[Source records]

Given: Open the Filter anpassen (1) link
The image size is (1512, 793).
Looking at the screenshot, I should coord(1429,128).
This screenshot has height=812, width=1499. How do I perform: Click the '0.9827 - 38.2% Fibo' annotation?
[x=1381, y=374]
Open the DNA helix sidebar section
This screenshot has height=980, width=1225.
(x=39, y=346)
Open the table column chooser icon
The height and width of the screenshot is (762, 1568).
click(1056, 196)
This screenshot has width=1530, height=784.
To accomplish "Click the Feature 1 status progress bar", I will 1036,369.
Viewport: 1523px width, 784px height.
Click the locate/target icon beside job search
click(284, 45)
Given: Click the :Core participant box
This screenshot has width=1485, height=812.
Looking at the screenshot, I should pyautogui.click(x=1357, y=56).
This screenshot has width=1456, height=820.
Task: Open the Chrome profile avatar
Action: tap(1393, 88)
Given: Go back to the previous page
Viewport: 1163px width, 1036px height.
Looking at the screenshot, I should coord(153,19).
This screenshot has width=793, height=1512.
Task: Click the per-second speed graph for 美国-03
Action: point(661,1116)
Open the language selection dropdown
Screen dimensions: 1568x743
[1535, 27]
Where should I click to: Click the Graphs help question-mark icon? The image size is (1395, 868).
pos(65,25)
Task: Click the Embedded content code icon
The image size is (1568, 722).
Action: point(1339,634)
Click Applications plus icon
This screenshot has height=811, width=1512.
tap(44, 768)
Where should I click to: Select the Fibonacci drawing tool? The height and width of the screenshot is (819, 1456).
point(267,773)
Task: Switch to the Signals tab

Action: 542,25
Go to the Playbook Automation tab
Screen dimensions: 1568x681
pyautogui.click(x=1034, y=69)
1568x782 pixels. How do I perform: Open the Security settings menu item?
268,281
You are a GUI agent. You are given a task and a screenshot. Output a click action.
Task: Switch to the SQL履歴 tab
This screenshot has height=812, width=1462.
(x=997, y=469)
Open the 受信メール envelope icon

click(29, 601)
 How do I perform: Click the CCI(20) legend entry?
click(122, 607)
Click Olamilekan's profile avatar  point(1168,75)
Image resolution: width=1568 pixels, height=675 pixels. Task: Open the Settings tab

→ Exercise requirements
Word for word, restate only the lines from the one containing "Click Olamilekan's profile" through the last line of the entries, with both ends kept.

→ Response to this task
Click Olamilekan's profile avatar  point(1168,75)
Image resolution: width=1568 pixels, height=675 pixels. Task: Open the Settings tab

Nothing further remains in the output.